Fome e desigualdade social no século XXI
Enviada em 11/08/2021
A Constituição da República Federativa do Brasil, carta magna brasileira de 1988, assegura a todo cidadão o acesso à igualdade. Todavia, na prática, é evidente a ausência desse princípio na realidade do Brasil contemporâneo quando se observa a questão da crescente desigualdade social e a fome. Tal cenário ocorre, em especial, devido aos investimentos governamentais insuficientes e a concentração da propriedade de terras nas mãos de poucos. Isso posto, faz-se pertinente a reflexão desse contexto a fim de minimizar os empecilhos para a consolidação dos direitos constitucionais.
Em primeira análise, cabe pontuar a influência do Estado que se apresenta como obstáculo à concretização da garantia à dignidade humana, pois as ações e investimentos são insuficientes para acabar com a desigualdade social no Brasil.

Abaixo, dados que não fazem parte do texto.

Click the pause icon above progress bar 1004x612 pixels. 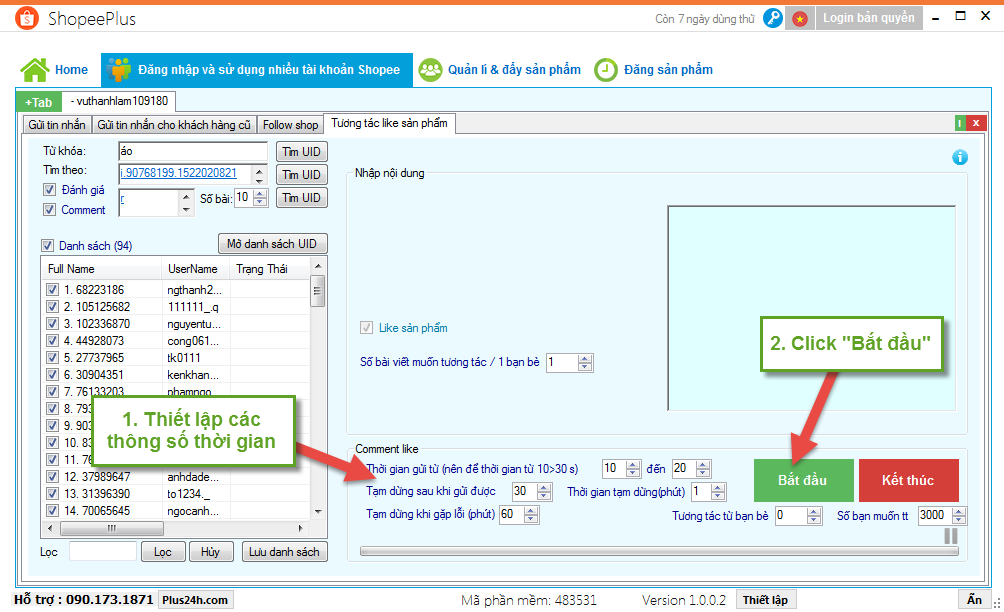950,536
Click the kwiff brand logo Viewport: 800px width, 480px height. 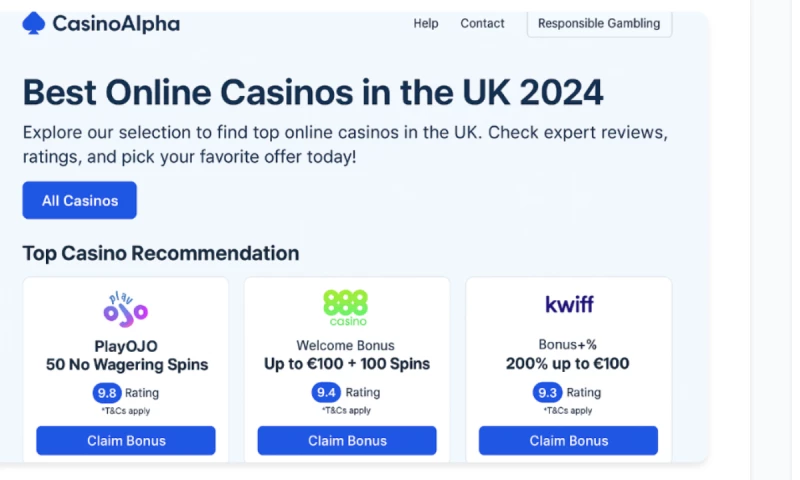568,304
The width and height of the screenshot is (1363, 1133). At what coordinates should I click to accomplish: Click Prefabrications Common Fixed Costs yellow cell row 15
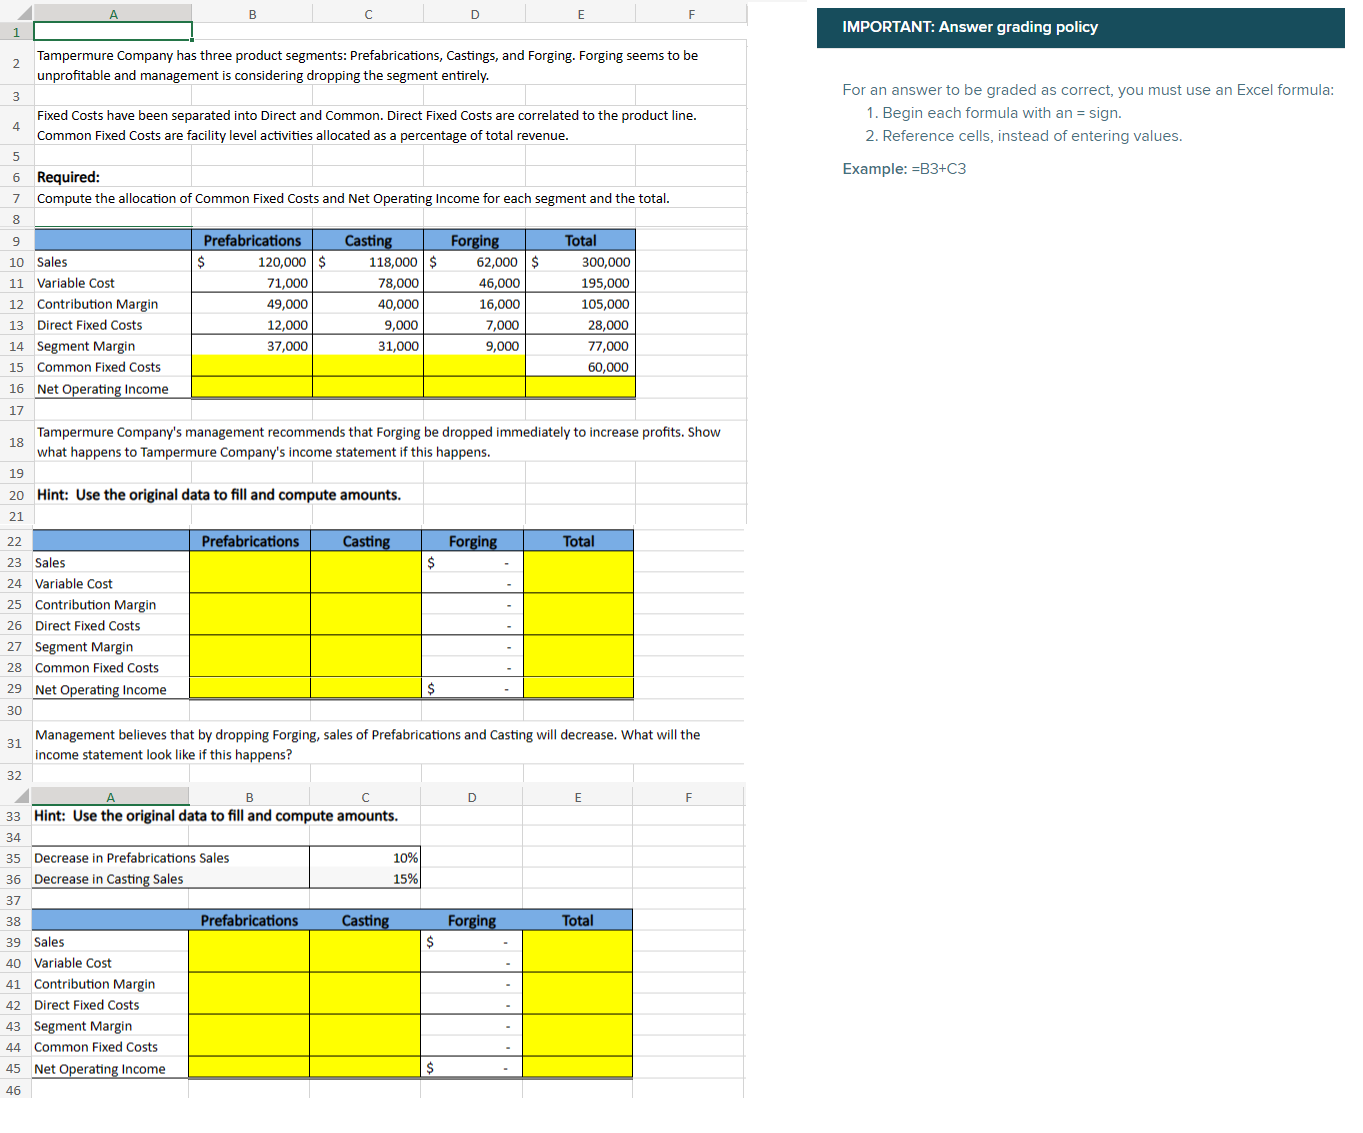[252, 367]
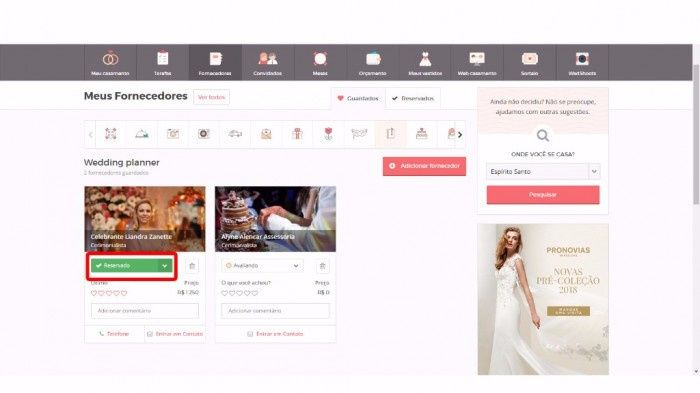This screenshot has width=700, height=393.
Task: Click the Adicionar fornecedor button
Action: point(424,166)
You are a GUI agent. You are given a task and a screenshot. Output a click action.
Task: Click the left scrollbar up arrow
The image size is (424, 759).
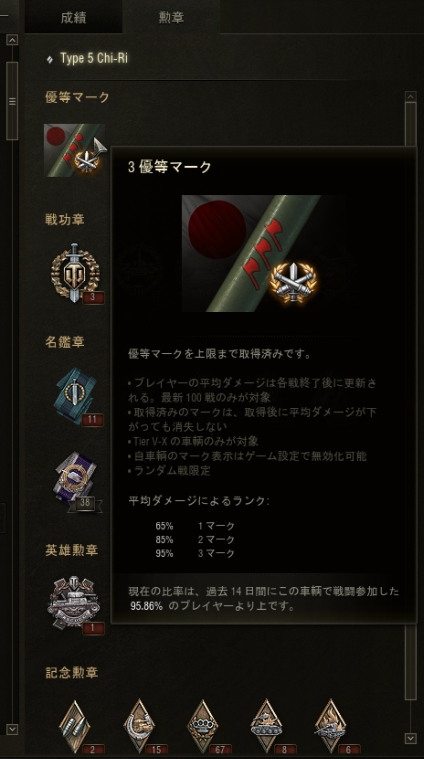12,40
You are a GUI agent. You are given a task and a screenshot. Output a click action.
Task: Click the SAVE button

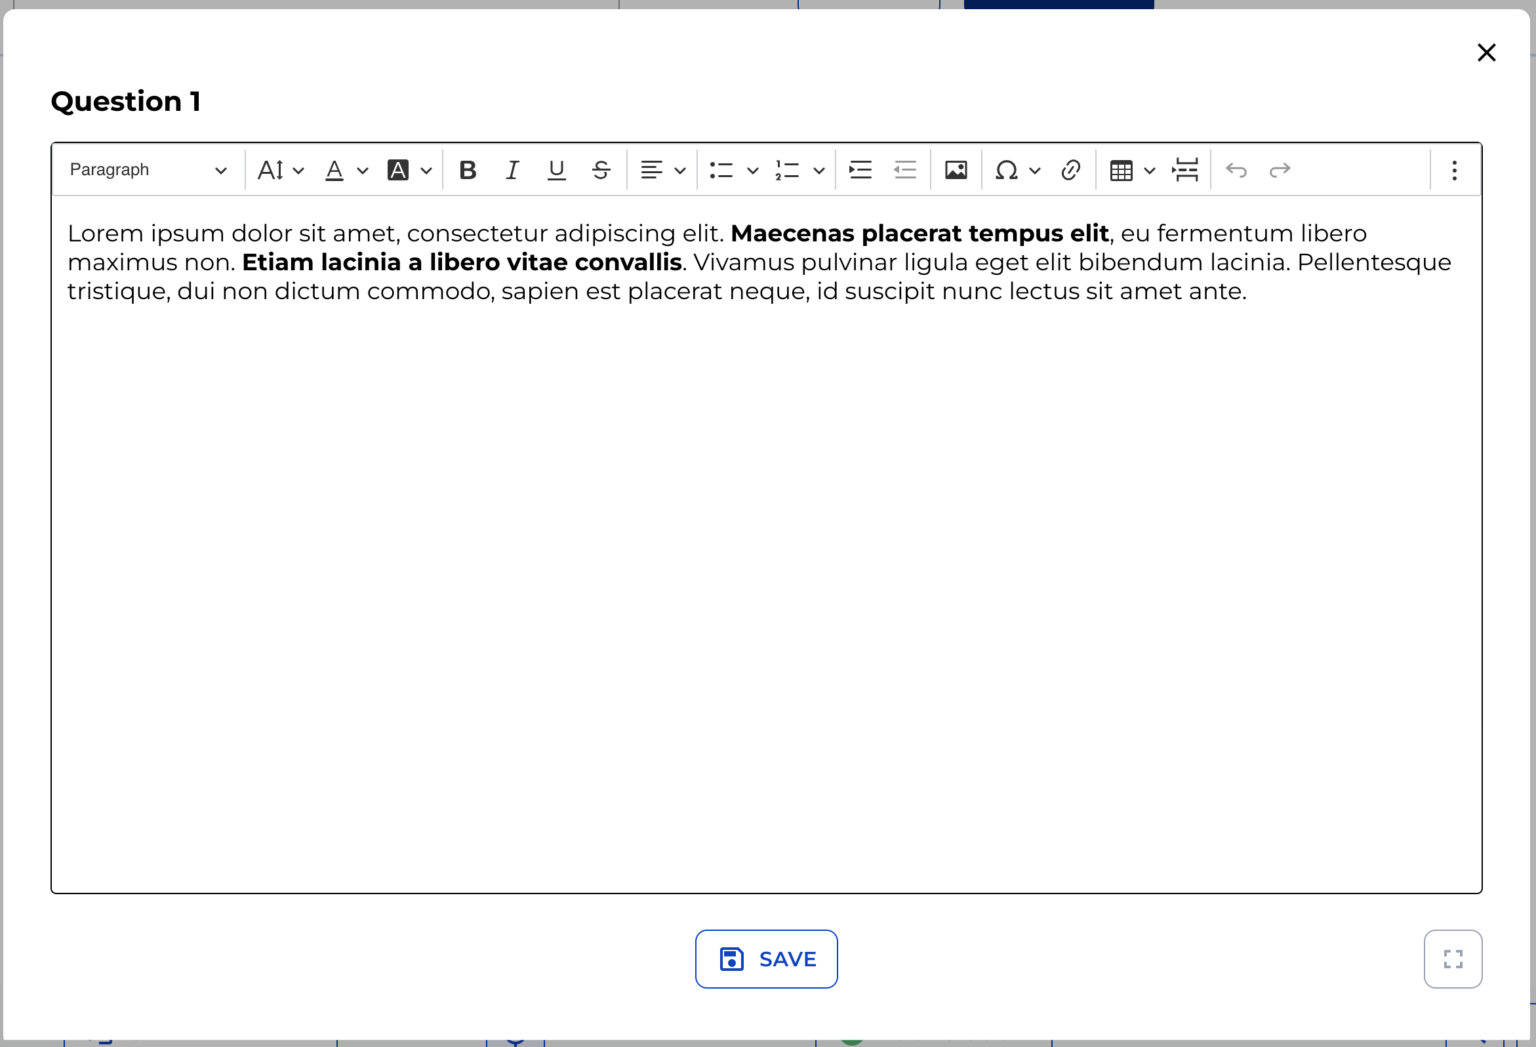coord(766,959)
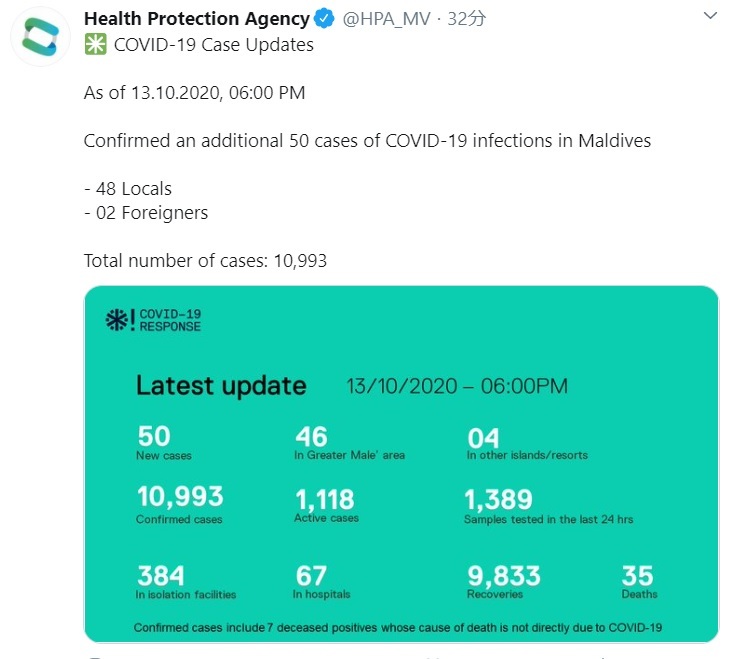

Nesse sentido, ganha relevância a perspectiva de Oscar Wilde, escritor irlandês, ao defender que o descontentamento é o primeiro passo para evolução social, por isso uma nação precisa de alternativas eficazes para reverter esse cenário em concomitância com a Constituição. Fica claro, então, a urgência de mitigar essa adversidade para evitar a crescente fome.
Além disso, convém frisar que a manutenção desse entrave promove inúmeras consequências aos indivíduos em virtude da má distribuição de propriedades rurais. Comprova-se isso ao recorrer a perspectiva da filósofa Hannah Arendt, em “Banalidade do mal”, ao afirmar que, em razão do processo de massificação, as pessoas perderam a capacidade de distinguir o certo do errado, tornando-se, cada vez mais, alienadas. Essa ideia se materializa na indiferença do corpo social relacionado à fome e desigualdade social no século XXI . Afinal, ao seguir essa linha de pensamento, fica evidente a carência de uma intervenção eficiente para mitigar o problema.
Por fim, ações do governo são necessárias para a realização da mudança de percurso desse problema. É preciso que o Poder judiciário, com o aopio do Governo Federal , crie leis eficazes voltadas a má distribuição de propriedades rurais. Isso pode ser realizado por meio de políticas públicas de igualdade social, com fito de reduzir e cessar a desigualdade social no Brasil. Outrossim, cabe ao Estado reedefinição dos investimentos e leis insuficientes mediante uma nova distribuição de verbas em projetos eficientes para que a fome e a desigualdade social no século XXI seja apenas um conceito teórico. Com tais ações, será possível cooperar com o desenvolvimento nacional de forma a alcançar o princípio da República Federativa no Brasil.